BioArctic AB’s partner Eisai publicized that the U.S. Food and Drug Administration (FDA) had accepted Eisai’s Supplemental Biologics License Application (sBLA) for less frequent monthly lecanemab-irmb (U.S. brand name: Leqembi) intravenous (IV) maintenance dosing.
This news holds significance in the treatment of Alzheimer’s disease (AD) in patients. The Prescription Drug User Fee Act (PDUFA) action date is set for January 25, 2025, and once approved, Leqembi may offer sustained treatment that’s less burdensome and easier for patients and care partners to continue long-term.

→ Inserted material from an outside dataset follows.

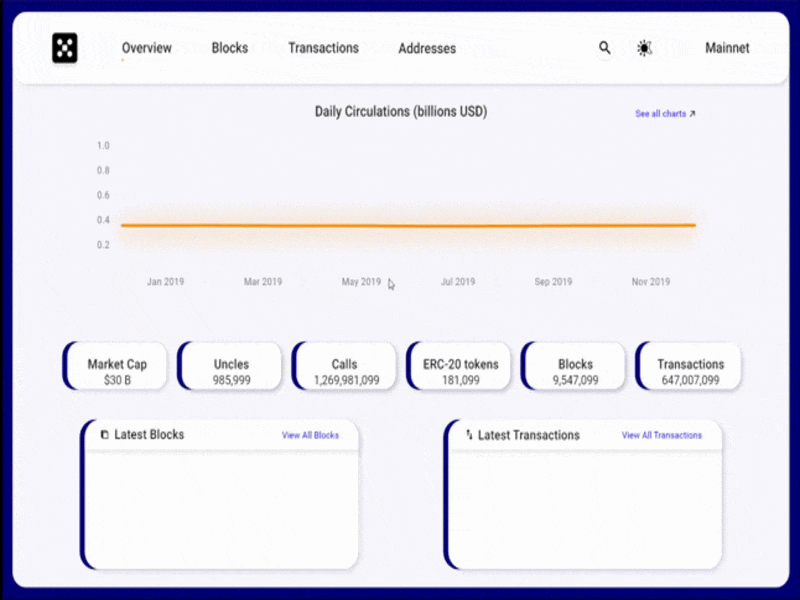Click the block explorer logo icon
This screenshot has height=600, width=800.
pyautogui.click(x=65, y=48)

What’s Happening & Why This Matters
In layman’s terms, Alzheimer’s disease is a progressive disease caused by toxic amyloid proteins. As such, prolonged treatment is necessary. The new IV maintenance regimen, if approved, will ensure the continued removal of highly toxic protofibrils. The less frequent monthly IV dosing maintains an effective drug concentration, which sustains the clearance of highly toxic amyloid beta (Aβ) protofibrils. Applications for review in several other countries have been made, with the rolling submission of a BLA for the Leqembi subcutaneous autoinjector for weekly maintenance dosing now being reviewed by the FDA as well.
Lecanemab (Leqembi®) is poised for approval in various countries, including the U.S., Japan, China, and South Korea, making it widely available to Alzheimer’s disease patients. Moreover, Eisai has taken responsibility for the clinical development, applications for market approval, and commercialization of Lecanemab for Alzheimer’s disease.
TF Summary: What’s Next
In short, the Leqembi’s future looks promising as it awaits the decision of the FDA on the sBLA for less frequent monthly lecanemab-irmb IV maintenance dosing. Once approved, this could transform treatment for those suffering from Alzheimer’s disease.